Pedro Miguel
www.jornada.unam.mx / 071117
Los atentados del
11 de septiembre de 2001 en Nueva York y Washington causaron 2 mil 873 muertos
y 24 desaparecidos, además de los 19 atacantes identificados por las
autoridades de Estados Unidos. Una repetición de ese acto de barbarie habría
sido casi imposible porque de inmediato el gobierno de George W. Bush impuso (y
le impuso al mundo) medidas de seguridad que dejaron en cero las posibilidades
de que un puñado de suicidas secuestrara en forma simultánea varias aeronaves
de pasajeros y las estrellara en edificios.
Las fallas de
inteligencia fueron subsanadas (por ejemplo, en el país vecino ya no es fácil
inscribirse a una academia de vuelo sólo para aprender las maniobras necesarias
para estrellar aviones), las puertas de las cabinas de las aeronaves comerciales
fueron dotadas de mecanismos que impedían su apertura desde el área de
pasajeros, las revisiones en los aeropuertos adquirieron un rigor semejante al
de las auscultaciones médicas, se obligó a las aerolíneas a entregar a
Washington las listas de sus clientes y éstas fueron cotejadas de manera
sistemática con los registros de enemigos reales o imaginarios de Estados
Unidos. Puede decirse que, aunque excesivas y abusivas en muchos casos, tales
medidas eran estrictamente defensivas.
En cambio, la invasión
de Afganistán emprendida por Bush y sus aliados unos meses más tarde, no fue un
acto de defensa sino de venganza. Para cobrar la afrenta del 11 de septiembre las
tropas de la superpotencia y de sus gobiernos amigos tuvieron más bajas fatales
que las sufridas en los atentados (3 mil 485 versus 2 mil 873), causaron la
muerte de 150 mil personas en el país invadido y en Pakistán la invasión llevó
al desplazamiento de un millón 200 mil personas. En 2003 la Casa Blanca no dejó
de esgrimir el 11-S como casus belli, a pesar de que Saddam Hussein,
independientemente de la clase de gobernante que hubiera sido, no tuvo nada que
ver con aquellos ataques. En esa aventura bélica la coalición encabezada por
Washington perdió a 7 mil 17 militares y contratistas y mató a unos 140 mil
iraquíes, entre soldados, milicianos y civiles. Esa guerra tampoco podría
calificarse de defensiva porque hacia 2003 el Irak de Saddam no representaba
amenaza alguna para Estados Unidos ni mantenía vínculos de ninguna clase con Al
Qaeda.
Auténticamente
defensivo sería que la clase política de Washington se pusiera de acuerdo de
una vez por todas para restringir el arsenal actualmente en poder de civiles
estadunidenses –se calcula en 300 millones de armas de fuego– que cada año causa 10 veces más muertes que los
atentados del 11-S. Pero no: cuando los sobrevivientes del tiroteo del 1º
de octubre en Las Vegas (60 víctimas mortales) aún no se reponían de la
pesadilla, y cuando los deudos del atropellamiento de hace una semana en
Manhattan aún no terminaban de enterrar a sus muertos, un militar despedido
mató a 26 personas en una iglesia del pequeño pueblo texano Sutherland Springs.
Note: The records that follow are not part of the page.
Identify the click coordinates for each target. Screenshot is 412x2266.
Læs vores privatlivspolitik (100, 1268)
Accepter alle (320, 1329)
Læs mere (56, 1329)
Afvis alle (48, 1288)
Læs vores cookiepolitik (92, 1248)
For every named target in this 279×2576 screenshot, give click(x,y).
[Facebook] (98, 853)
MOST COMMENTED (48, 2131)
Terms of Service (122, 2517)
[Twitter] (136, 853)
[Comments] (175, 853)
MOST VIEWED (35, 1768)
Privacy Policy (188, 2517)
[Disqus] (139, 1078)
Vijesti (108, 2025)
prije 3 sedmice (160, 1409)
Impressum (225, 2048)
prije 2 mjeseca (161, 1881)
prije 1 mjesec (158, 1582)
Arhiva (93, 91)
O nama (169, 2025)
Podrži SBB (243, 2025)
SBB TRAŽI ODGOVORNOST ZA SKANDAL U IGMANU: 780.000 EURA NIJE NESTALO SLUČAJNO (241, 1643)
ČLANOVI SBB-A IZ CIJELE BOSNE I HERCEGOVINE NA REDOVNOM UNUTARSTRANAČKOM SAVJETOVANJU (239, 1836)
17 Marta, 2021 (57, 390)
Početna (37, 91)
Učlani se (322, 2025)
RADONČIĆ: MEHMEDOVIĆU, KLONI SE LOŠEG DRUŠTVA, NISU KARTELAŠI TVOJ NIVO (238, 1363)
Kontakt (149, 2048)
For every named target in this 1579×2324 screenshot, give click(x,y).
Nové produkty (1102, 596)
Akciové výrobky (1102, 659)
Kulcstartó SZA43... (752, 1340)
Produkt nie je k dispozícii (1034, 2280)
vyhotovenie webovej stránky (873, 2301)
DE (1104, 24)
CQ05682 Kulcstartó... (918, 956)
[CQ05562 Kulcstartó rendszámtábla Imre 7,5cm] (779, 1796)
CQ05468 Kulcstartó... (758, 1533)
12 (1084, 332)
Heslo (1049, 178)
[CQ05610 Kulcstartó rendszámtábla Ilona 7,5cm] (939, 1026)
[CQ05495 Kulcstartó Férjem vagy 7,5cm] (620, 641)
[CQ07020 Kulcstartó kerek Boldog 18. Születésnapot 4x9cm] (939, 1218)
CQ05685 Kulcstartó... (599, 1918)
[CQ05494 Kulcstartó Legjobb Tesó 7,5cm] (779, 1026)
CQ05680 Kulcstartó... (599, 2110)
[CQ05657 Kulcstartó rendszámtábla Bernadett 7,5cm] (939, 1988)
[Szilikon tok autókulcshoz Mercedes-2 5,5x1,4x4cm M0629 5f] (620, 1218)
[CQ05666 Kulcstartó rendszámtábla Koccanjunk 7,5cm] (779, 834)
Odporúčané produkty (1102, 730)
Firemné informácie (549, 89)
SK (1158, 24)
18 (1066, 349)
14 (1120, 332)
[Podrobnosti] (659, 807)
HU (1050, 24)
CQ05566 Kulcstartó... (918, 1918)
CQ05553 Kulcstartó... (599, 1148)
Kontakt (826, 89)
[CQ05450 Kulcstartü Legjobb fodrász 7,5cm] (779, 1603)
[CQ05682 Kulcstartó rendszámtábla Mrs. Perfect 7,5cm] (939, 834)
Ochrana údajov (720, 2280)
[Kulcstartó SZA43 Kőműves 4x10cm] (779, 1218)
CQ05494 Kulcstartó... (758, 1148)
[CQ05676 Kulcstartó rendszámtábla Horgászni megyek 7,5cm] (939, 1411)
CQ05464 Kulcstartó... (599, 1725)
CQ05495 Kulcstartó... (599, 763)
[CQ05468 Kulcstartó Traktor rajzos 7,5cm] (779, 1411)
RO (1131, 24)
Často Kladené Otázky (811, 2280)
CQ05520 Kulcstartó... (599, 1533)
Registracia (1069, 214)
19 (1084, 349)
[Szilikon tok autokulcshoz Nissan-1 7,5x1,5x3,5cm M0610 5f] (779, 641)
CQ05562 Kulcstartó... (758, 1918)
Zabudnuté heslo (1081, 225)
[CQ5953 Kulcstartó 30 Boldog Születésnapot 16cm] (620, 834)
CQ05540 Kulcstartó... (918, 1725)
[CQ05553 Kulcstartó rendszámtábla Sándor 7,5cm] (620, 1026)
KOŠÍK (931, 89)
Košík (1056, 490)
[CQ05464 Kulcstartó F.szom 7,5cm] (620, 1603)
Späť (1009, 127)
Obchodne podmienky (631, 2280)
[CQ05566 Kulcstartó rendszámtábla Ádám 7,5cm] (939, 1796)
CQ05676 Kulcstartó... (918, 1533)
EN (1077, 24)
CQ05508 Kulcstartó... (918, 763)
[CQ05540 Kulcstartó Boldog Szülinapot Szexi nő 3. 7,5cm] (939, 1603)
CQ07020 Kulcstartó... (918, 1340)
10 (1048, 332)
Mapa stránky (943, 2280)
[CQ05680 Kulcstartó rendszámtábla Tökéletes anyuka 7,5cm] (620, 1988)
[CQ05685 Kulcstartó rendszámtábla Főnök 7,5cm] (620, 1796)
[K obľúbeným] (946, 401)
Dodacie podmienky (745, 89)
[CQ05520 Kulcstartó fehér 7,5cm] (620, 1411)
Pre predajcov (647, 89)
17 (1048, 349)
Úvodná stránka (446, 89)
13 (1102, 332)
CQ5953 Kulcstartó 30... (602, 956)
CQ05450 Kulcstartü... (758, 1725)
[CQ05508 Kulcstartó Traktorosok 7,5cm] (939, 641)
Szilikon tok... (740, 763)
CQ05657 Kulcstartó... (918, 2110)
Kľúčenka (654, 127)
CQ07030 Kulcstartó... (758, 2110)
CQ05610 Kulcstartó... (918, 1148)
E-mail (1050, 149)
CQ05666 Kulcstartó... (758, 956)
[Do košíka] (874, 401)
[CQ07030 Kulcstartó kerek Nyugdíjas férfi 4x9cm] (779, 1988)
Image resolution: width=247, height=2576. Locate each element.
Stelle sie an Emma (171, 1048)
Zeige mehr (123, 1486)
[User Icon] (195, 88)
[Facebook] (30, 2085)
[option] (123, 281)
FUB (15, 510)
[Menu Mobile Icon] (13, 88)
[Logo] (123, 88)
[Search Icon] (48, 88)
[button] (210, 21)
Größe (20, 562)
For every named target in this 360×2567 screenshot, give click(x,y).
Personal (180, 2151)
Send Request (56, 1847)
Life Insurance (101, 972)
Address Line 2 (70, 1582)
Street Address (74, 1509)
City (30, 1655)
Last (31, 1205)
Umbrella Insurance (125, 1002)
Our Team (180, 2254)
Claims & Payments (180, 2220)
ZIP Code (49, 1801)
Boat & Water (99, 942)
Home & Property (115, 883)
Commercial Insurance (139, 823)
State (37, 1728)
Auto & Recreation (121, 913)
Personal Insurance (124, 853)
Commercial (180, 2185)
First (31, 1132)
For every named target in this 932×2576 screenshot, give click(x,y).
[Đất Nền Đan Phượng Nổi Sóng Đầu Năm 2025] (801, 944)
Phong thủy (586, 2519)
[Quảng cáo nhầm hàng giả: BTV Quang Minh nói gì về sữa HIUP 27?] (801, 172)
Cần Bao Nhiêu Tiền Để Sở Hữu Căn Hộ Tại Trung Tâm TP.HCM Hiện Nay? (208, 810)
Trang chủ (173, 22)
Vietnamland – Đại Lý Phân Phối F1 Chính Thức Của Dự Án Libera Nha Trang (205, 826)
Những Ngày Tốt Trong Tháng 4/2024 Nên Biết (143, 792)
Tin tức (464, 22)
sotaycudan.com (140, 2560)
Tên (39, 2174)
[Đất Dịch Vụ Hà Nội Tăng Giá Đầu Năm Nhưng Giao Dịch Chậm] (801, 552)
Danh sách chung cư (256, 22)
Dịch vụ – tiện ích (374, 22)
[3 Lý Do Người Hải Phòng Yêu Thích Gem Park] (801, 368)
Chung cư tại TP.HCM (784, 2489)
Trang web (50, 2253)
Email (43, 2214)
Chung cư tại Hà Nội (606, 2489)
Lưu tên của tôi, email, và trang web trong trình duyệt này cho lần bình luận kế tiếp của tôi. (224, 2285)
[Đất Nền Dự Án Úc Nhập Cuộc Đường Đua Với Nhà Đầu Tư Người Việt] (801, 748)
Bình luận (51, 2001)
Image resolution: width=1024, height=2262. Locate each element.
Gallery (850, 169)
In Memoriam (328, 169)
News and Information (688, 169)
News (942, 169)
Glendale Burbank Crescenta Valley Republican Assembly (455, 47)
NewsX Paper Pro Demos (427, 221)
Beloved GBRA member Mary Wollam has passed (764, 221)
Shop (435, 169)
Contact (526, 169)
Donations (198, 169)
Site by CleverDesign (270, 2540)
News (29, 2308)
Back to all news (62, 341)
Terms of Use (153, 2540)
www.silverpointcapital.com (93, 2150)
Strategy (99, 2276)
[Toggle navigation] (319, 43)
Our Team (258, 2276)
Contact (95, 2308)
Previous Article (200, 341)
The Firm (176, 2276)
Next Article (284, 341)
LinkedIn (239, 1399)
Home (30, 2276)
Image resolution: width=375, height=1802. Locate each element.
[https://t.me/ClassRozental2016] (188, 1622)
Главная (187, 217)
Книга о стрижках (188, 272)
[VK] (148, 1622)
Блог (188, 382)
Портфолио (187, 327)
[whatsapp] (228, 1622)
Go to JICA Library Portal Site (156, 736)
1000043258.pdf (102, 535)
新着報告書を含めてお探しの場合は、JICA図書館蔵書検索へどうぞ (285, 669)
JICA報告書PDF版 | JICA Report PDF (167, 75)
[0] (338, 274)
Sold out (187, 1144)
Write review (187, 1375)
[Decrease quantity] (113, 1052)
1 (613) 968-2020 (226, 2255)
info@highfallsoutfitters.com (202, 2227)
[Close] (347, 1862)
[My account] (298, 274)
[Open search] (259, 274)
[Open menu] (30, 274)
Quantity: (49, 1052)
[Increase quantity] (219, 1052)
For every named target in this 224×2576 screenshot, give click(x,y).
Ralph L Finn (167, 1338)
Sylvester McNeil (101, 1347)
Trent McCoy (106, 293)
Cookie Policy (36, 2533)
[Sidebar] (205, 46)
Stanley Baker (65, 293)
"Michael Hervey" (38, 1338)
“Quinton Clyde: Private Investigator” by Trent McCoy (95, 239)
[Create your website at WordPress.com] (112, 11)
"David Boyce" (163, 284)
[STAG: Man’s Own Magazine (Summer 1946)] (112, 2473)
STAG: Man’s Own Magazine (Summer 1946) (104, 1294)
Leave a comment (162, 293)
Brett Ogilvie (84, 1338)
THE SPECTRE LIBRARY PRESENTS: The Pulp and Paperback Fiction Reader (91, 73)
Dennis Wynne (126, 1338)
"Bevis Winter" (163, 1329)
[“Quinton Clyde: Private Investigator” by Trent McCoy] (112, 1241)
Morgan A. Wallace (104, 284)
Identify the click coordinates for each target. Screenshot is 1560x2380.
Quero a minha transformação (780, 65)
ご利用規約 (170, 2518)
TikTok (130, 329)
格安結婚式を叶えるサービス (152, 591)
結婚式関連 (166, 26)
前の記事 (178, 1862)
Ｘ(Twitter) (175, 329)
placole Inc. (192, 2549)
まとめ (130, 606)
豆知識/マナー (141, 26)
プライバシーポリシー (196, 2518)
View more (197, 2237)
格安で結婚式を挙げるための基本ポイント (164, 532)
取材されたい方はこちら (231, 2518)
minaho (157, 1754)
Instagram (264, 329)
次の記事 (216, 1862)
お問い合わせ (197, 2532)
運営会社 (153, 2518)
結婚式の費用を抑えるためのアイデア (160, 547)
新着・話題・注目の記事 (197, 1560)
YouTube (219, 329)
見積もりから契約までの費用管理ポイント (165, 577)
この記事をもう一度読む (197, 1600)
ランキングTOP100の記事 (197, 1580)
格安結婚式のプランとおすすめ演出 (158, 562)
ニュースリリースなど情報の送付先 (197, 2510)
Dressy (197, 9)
De inmediato, Donald Trump, de gira por Asia, salió a decir que no es una
situación imputable a las armas.
Tal vez haya algo
de cierto en sus palabras y el armamentismo ciudadano de Estados Unidos sea, en
última instancia, consecuencia de una cultura violenta, de relaciones sociales
proclives a la violencia y de los promontorios de poder más violentos del
mundo: los que él encabeza como jefe de Estado.
En países pequeños
sobre los que penden amenazas militares directas, algunos gobiernos han
repartido fusiles de asalto entre la población, con legítimos propósitos de
defensa y de seguridad nacional, pero los poseedores del armamento no matan a
sus conciudadanos por mera intolerancia a la frustración. O sea que la tenencia
de armas por parte de civiles no es necesariamente la raíz del problema.
La razón de estas
masacres parece ser más bien el ejemplo histórico que un Estado violento ha
infundido a una alarmante porción de sus gobernados. Década tras década, año
con año, mes tras mes y día tras día, la política exterior de Washington actúa
bajo la premisa de que los conflictos se resuelven a balazos, a cañonazos y a bombardeos.
La actuación de los cuerpos de policía indica la existencia de directivas de
disparar a matar en caso de leve sospecha. Ultimadamente, en el país vecino la
fuerza sustituye con excesiva frecuencia a la razón. Y es que ejercer la
primera es mucho más fácil (y menos frustrante) que afanarse en la segunda.